From Apple's new Security updates document:
App Sandbox now associates your macOS app with its sandbox container using its code signature. The operating system asks the person using your app to grant permission if it tries to access a sandbox container associated with a different app. For more information, see Accessing files from the macOS App Sandbox.
And further explanation from the document linked in the above quote:
When your sandboxed app launches for the first time, macOS creates a sandbox container on the filesystem (in
~/Library/Containers) and associates it with your app. Your app has full read and write access to its sandbox container, and can run programs located there as well.In macOS 14 and later, the operating system uses your app’s code signature to associate it with its sandbox container. If your app tries to access the sandbox container owned by another app, the system asks the person using your app whether to grant access. If the person denies access and your app is already running, then it can’t read or write the files in the other app’s sandbox container. If the person denies access while your app is launching and trying to enter the other app’s sandbox container, your app fails to launch.
The operating system also tracks the association between an app’s code signing identity and its sandbox container for helper tools, including launch agents. If a person denies permission for a launch agent to enter its sandbox container and the app fails to start,
launchdstarts the launch agent again and the operating system re-requests access.
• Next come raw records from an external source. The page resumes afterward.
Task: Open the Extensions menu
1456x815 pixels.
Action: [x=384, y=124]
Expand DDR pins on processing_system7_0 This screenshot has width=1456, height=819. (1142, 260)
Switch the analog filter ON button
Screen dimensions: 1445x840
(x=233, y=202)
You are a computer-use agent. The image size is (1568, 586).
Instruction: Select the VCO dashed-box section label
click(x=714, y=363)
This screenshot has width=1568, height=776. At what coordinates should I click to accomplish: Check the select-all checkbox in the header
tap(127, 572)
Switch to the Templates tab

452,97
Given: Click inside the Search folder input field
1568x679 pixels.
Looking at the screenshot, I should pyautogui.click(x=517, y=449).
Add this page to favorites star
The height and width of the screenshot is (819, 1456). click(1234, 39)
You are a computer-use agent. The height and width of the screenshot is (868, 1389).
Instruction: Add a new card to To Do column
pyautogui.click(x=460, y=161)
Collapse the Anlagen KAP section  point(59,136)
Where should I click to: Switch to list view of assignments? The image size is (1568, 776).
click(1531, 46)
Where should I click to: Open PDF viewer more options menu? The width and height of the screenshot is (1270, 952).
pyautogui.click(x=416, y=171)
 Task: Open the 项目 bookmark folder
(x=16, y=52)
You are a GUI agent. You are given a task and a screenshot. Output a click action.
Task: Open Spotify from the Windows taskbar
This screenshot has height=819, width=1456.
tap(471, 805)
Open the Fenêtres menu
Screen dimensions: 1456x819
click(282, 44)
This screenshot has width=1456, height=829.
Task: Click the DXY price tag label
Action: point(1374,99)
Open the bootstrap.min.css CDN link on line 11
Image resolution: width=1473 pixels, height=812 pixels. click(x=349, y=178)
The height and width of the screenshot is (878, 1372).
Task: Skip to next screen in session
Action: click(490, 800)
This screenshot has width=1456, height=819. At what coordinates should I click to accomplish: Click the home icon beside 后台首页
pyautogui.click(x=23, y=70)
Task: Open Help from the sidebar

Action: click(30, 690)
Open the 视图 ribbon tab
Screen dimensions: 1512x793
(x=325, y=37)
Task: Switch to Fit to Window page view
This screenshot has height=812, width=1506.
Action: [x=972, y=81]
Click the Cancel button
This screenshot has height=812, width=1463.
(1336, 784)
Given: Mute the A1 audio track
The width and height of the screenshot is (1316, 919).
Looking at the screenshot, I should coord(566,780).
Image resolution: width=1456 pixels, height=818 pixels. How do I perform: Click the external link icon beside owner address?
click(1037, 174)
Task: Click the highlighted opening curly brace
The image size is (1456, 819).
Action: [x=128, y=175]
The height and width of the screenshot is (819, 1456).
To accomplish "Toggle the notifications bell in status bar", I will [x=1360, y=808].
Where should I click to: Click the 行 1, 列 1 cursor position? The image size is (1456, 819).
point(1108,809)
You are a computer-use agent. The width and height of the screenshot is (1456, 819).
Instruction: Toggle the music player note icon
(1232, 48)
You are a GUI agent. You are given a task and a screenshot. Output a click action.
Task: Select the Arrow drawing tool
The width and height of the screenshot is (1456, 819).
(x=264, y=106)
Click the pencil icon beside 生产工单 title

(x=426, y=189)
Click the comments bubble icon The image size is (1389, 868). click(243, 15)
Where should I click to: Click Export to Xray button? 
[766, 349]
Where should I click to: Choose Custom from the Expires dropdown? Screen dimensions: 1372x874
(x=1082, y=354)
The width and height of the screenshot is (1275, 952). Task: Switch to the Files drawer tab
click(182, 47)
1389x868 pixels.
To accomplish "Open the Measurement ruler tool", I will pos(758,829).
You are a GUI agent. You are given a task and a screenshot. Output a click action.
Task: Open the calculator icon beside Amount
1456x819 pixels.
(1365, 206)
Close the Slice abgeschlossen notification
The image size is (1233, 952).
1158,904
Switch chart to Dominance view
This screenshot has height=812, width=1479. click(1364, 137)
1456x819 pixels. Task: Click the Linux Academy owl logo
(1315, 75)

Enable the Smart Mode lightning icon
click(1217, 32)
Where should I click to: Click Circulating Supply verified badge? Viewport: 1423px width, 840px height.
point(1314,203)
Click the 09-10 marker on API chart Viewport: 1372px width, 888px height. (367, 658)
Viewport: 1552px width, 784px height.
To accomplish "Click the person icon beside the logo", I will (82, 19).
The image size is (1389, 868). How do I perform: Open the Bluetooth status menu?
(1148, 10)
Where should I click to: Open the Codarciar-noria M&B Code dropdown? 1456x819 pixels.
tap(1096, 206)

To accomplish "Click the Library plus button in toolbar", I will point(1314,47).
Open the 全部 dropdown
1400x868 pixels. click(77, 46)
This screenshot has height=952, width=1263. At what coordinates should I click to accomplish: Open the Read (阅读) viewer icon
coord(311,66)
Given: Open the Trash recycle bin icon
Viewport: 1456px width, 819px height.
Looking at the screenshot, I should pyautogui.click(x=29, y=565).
What does this all mean, exactly? Well, I found out the hard way, by building and running a Mac app in Xcode on Sonoma.
I didn't see this the first time I ran the app, but I saw it every time I modified and re-ran the app. The reason, I discovered eventually—by remembering what I read yesterday (the above quotes)—is that the app was both sandboxed and ad hoc code signed. Ad hoc code signing is indicated by "Sign to Run Locally" in Xcode.
You'll frequently see ad hoc signing in open source Xcode projects that are distributed on the internet, because otherwise the project would depend on the developer's personal team and code signing certificates.
The arguments --sign - specify ad hoc signing with the codesign command-line tool. From the man page:
Ad-hoc signing does not use an identity at all, and identifies exactly one instance of code.
Every time I modified the app, it got a different ad hoc code signature, which is why Sonoma is complaining on subsequent launches. These cancel-or-allow style dialogs do not appear on launch for ad hoc signed apps that aren't sandboxed, because they don't have containers. However, if a non-sandboxed app attempts to access the container (~/Library/Containers/com.yourcompany.AdHocTest/Data/) of a sandboxed app, I see the following dialog:
This happens every time I run the non-sandboxed app. I don't know yet whether there's a way for a non-sandboxed app to preserve the granted file access across launches. It doesn't appear in the Files and Folders section of Privacy & Security System Settings.
Sandbox containers on Sonoma seemed to be protected in general from other apps, even from Terminal app.
Of course, Full Disk Access in System Settings overrides the restriction and grants access to everything, including sandbox containers.
A lot of what I discuss in this blog post is mentioned in the new WWDC session video What's new in privacy, starting at around the 17:30 minute mark.
I said, "I don't know yet whether there's a way for a non-sandboxed app to preserve the granted file access across launches." The answer appears to be no.